El título remite tanto a los minerales esenciales para la fabricación de tecnologías contemporáneas, las llamadas “tierras raras”, como a su dimensión simbólica: materias extraídas del subsuelo que sostienen, de manera invisible, el mundo de la comunicación. En esta alquimia de lo material y lo virtual, Prieto hace visible la relación entre explotación minera y producción de sentido, entre los recursos del planeta y las redes que los traducen en información.

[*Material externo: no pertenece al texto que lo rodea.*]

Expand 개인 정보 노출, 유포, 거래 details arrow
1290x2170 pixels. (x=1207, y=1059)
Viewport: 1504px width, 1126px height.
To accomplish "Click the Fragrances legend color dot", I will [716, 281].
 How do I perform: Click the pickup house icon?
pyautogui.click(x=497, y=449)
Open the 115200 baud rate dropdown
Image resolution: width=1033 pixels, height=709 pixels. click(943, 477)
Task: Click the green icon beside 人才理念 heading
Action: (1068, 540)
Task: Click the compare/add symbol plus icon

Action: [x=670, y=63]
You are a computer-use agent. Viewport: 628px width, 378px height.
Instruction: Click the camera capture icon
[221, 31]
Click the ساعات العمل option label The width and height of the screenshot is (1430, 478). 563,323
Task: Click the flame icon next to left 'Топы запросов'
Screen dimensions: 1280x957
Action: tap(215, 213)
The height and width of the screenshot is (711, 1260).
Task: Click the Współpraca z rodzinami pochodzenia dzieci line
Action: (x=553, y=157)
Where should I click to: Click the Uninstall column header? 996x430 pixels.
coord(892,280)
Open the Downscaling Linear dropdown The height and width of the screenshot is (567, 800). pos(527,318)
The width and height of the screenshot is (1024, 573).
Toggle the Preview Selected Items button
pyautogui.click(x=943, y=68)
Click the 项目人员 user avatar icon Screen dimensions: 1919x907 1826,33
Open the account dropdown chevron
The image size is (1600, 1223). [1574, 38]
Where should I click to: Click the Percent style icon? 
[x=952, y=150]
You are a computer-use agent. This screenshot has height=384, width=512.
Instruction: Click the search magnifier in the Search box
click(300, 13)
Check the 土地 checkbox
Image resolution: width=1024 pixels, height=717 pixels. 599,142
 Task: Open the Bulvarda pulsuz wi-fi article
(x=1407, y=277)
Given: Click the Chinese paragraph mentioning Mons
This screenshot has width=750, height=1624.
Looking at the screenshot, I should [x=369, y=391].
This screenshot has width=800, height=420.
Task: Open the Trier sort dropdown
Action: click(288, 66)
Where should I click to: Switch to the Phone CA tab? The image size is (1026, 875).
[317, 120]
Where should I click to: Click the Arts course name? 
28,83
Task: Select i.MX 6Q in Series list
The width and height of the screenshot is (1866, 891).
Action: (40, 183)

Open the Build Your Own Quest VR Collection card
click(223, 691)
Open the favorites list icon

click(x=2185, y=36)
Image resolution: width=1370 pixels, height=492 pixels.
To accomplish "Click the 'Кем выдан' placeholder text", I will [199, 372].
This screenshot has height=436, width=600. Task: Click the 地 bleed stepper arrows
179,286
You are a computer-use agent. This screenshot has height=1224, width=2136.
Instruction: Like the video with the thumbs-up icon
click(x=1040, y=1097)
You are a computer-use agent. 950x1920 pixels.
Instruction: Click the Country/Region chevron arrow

La mesa, silenciosa pero viva, parece respirar con la energía de los minerales que la componen: una máquina poseída por la historia geológica de su propio lenguaje.




Desde los salones decimonónicos del espiritismo hasta los servidores que almacenan nuestros datos, persiste el mismo impulso: hacer visible lo invisible, traducir la ausencia en lenguaje. En Ouija (Tierras Raras), Alejandra Prieto se inserta en esa genealogía de las mediaciones y los fantasmas. Su tablero automatizado prolonga el gesto de los médiums victorianos, pero reemplaza la voz del espíritu por el murmullo de los algoritmos. Lo que antes era trance ahora es motores de búsqueda; lo que antes era ectoplasma, hoy es información en línea.
El dispositivo no reproduce la nostalgia del ocultismo, sino su lógica: la de una comunicación atravesada por fuerzas que no comprendemos del todo. En ese sentido, la obra funciona como un espejo contemporáneo de nuestras propias prácticas de invocación tecnológica. Cada mensaje que aparece sobre el papel es producto de una energía híbrida, a medio camino entre la electricidad y el deseo, entre la escritura automática y la minería de datos. Prieto nos confronta con una pregunta que resuena más allá del espiritismo: ¿qué ocurre cuando las máquinas aprenden a responder antes de que las interpelemos?



En el contexto de Ciencias Ocultas, la pieza revela cómo nuestras tecnologías prolongan viejos rituales de invocación: seguimos buscando en los circuitos una señal, una respuesta, una voz. Pero en lugar de un más allá trascendente, lo que responde es la propia red, ese inconsciente maquínico tejido de deseo, información y memoria. Prieto nos invita a leer esa interferencia no como superstición, sino como evidencia de una sensibilidad compartida entre materia y pensamiento. Su mesa no predice, sino que escucha; no revela el futuro, sino la persistencia del misterio en todo sistema que pretende conocerlo.
En Ouija (Tierras Raras), lo visible y lo invisible se confunden en un mismo circuito. La obra transforma la máquina en médium y el dato en presencia, trazando una arqueología material de la comunicación. Si la ciencia moderna separó razón y misterio, aquí vuelven a encontrarse: la electricidad como alma, el lenguaje como energía que circula entre cuerpos y minerales.